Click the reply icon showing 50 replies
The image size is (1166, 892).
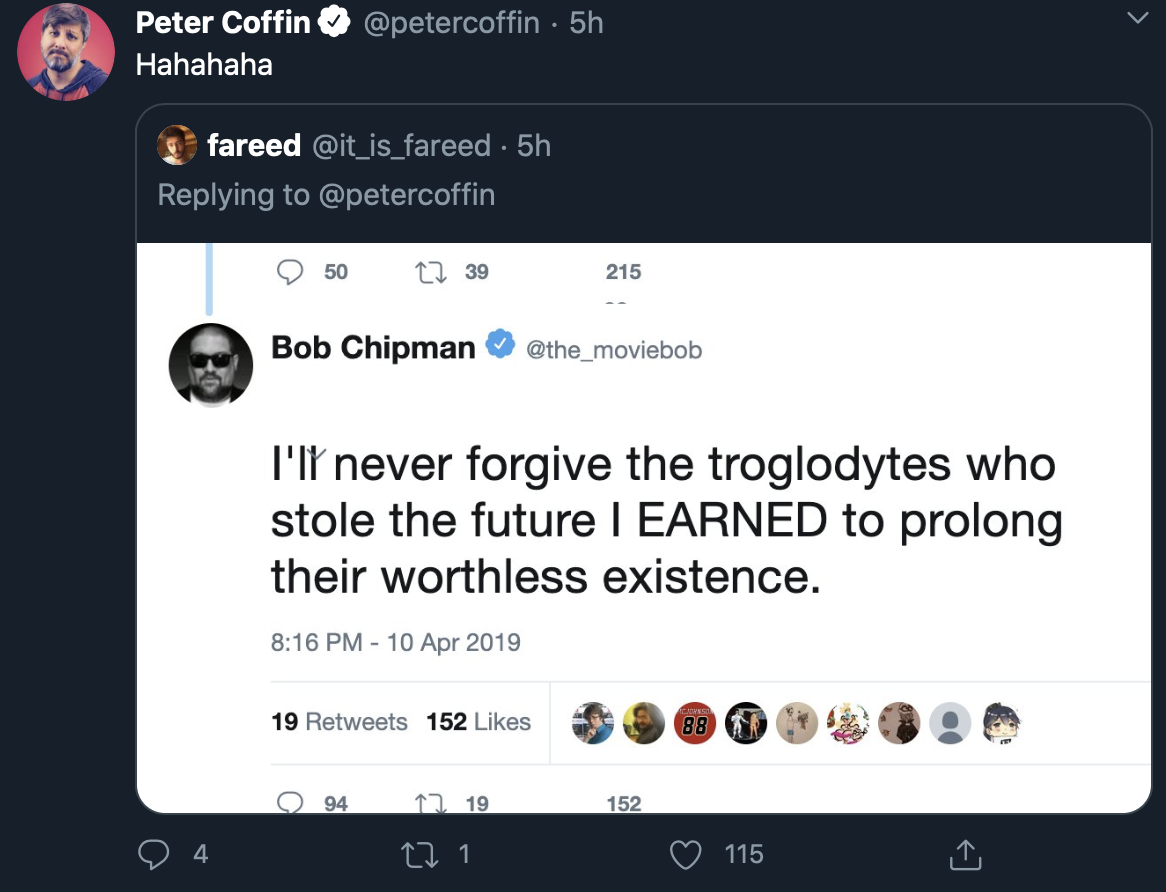(x=290, y=272)
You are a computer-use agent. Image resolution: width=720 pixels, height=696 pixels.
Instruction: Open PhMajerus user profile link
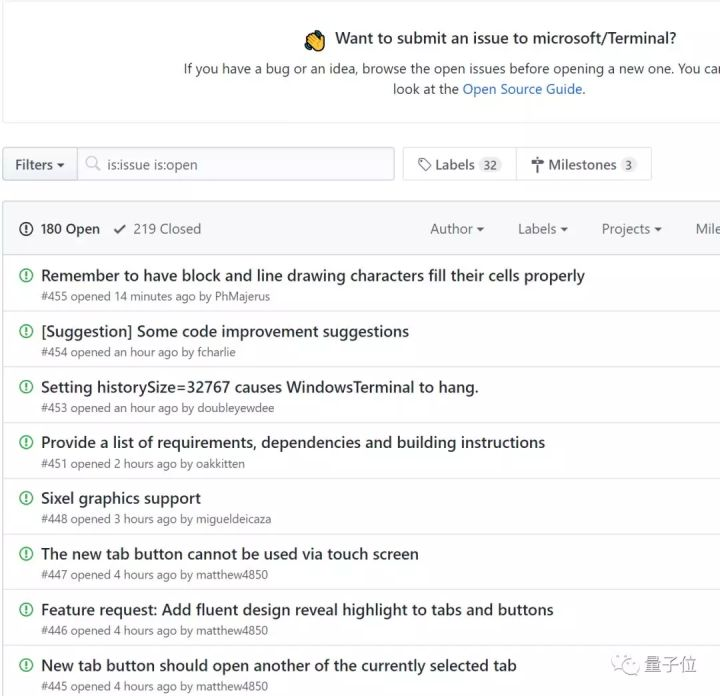tap(242, 296)
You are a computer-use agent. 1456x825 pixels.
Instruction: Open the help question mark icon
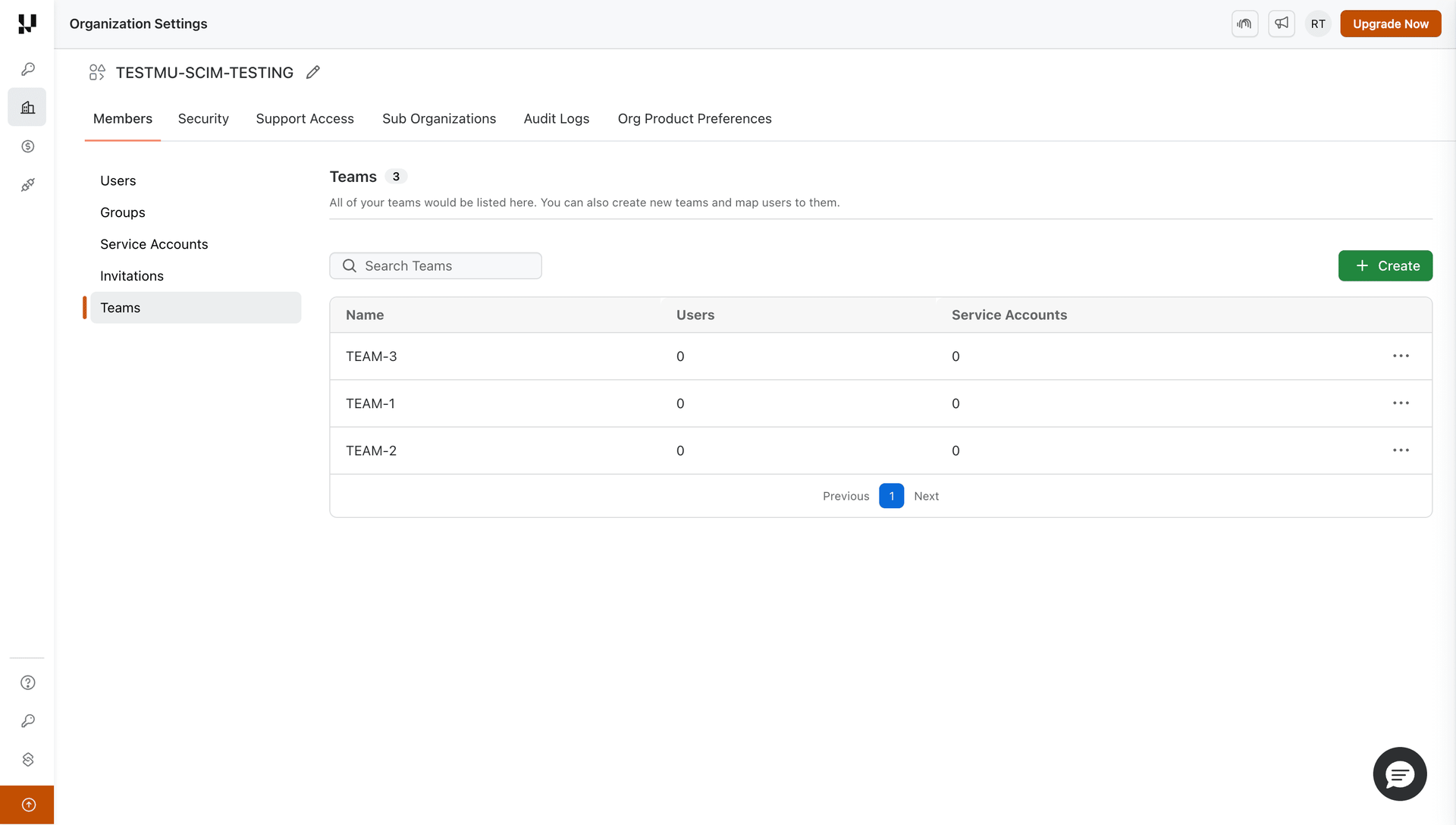[x=27, y=682]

→ **Set task**
Arrange the lines of the listing as a numbered list, skipping blank lines and omitting the pictures.

→ **Solved problem**
1. Click the reply icon showing 50 replies
2. The image size is (1166, 892).
3. (x=290, y=272)
4. You are a computer-use agent. Image resolution: width=720 pixels, height=696 pixels.
5. Instruction: Open PhMajerus user profile link
6. tap(242, 296)
7. You are a computer-use agent. 1456x825 pixels.
8. Instruction: Open the help question mark icon
9. [x=27, y=682]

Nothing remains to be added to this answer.